5) Server processes Req and sends Ans to Relay Agent2.
6) Relay Agent2 forwards Ans to Client.
(3)X (2)Req
+---------+ (1)Req +---------+ --------> +---------+
| Client |------> |Relay A.1| <-------- | Server |
+---------+ +---------+ (4)Ans +---------+
^ | ^ |
| | | |
| | | |
| |(5)Req +---------+ (6)Req | |
| +-------> |Relay A.2| ------------+ |
+------------- +---------+ <----------------+
(8)Ans (7)Ans
Figure 2: Retransmission of request arriving to server as a duplicate
request
1) Client sends Req to Relay Agent1.
2) Relay Agent1 forwards Req to Server.
3) Relay Agent1 goes down.
4) Server processes Req and sends Ans to Relay Agent1 because it did
not detect yet that Relay Agent1 is down.

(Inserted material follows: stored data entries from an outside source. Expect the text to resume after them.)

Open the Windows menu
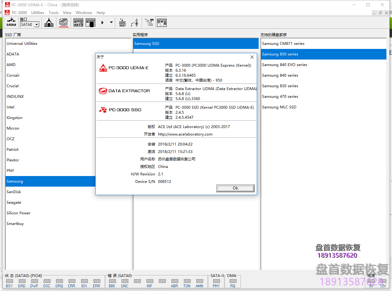 84,13
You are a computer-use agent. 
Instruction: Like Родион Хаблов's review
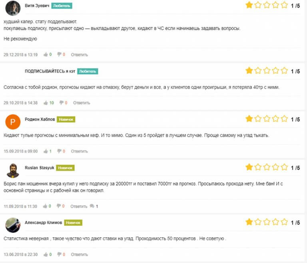click(46, 151)
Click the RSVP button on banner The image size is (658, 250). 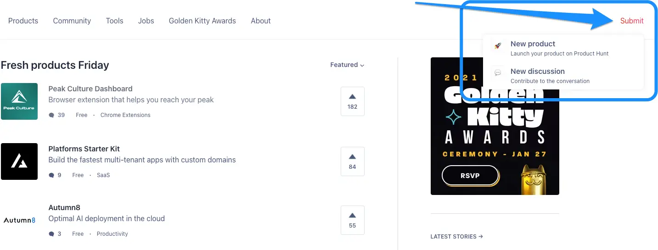[x=470, y=176]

5) Client detects that Relay Agent1 is down and retransmits Req to
Relay Agent2.
6) Relay Agent2 forwards Req to Server.
7) Server detects that Req is a duplicate and sends the original Ans
to Relay Agent2.
8) Relay Agent2 forwards Ans to Client.
To be able to distinguish between the two cases presented in the
above examples, server needs to keep the history of requests
received. There are multiple factors like number of intermediares
between client and server, connection failure detection time between
Diameter entities, maximum amount of downtime for a client, which
could effect the time necessary to store data related with requests
received at the server. This time could be in the order of multiple
tens of minutes if one considers cases like client storing requests
sent in non-volatile storage, going down for a reason requiring
hardware replacement, coming up again and retransmitting requests
from the non-volatile storage.
Considering that storing large amounts of data for received requests
consumes both memory and increases search times for duplicate
detection processing, it is not optimal.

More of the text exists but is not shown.